ISOFT has the ability to simulate the advection of a Lagrangian tracer distributed in the z-direction. The main use for this is to track the evolution of isochrones, which correspond to internal radar reflectors observed in ice sheets and shelves. ISOFT achieves this by expressing the tracer as a Taylor expansion in z and then calculating changes to the Taylor coefficients. It is only the coefficients which are stored.

Visualising this tracer data requires converting it to a 2-D form in x and z. For this purpose, the plotting/layers.py module provides a routine called compute_layers. This has the call signature

x, z, k = compute_layers(shelf, vertical_resolution=300)

where x and z are 2-D arrays containing the coordinates in x and z respectively, k is a 2-D array containing the values of the tracer. These are calculated from shelf, which is either a Glacier or a ShelfPlumeCryosphere object (see Reader Objects). The number of intervals in z on which to calculate k is set by the argument vertical_ resolution.

With this output, a contour plot can be produced, showing the presence of internal layers within the ice shelf. This is demonstrated in the script below, along with example output.

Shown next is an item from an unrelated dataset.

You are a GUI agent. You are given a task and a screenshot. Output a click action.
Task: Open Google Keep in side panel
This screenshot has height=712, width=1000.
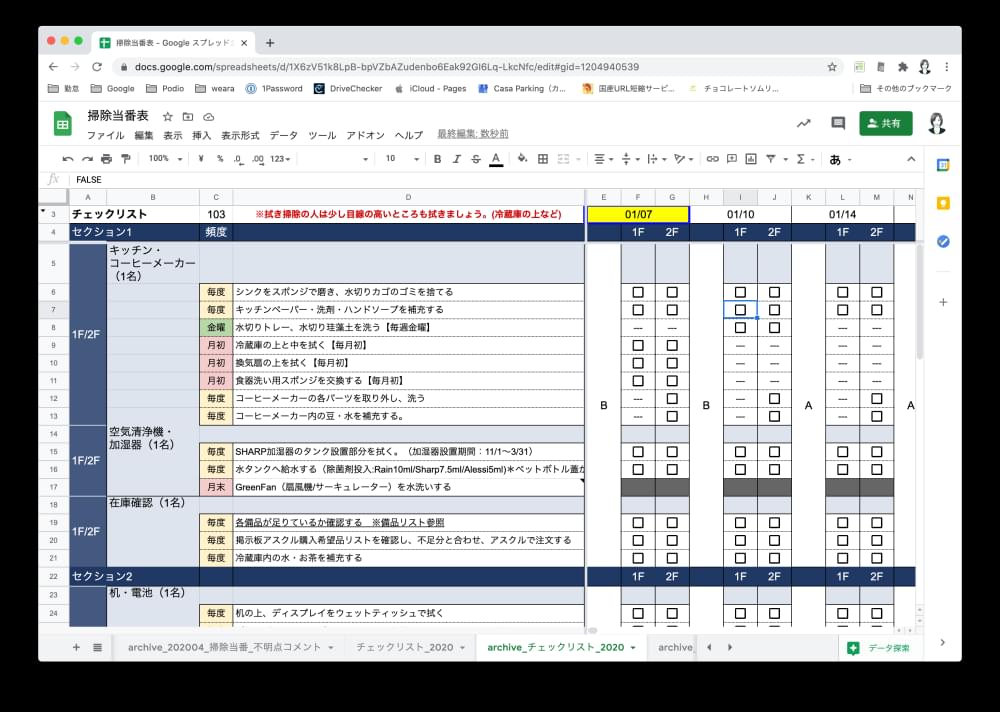click(943, 203)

from plotting.readers import ShelfPlumeCryosphere
from plotting.layers import compute_layers

import numpy as np
import numpy.ma as ma
import matplotlib
import matplotlib.pyplot as plt

cryo = ShelfPlumeCryosphere('isoft-0000.h5')

nz = 1200
conts = 16

x, z, k = compute_layers(cryo, nz)

plt.plot(cryo.grid, cryo.s, 'k')
plt.plot(cryo.grid, cryo.b, 'k')
plt.contour(x, z, k, conts, linewidths=0.5, colors='k')
plt.contourf(x, z, k, conts, cmap='PuBu')
plt.xlabel('$x$')
plt.ylabel('$z$')
plt.colorbar(orientation='horizontal', label=r'$k$')
plt.show()

A contour plot of internal layers within an ice shelf.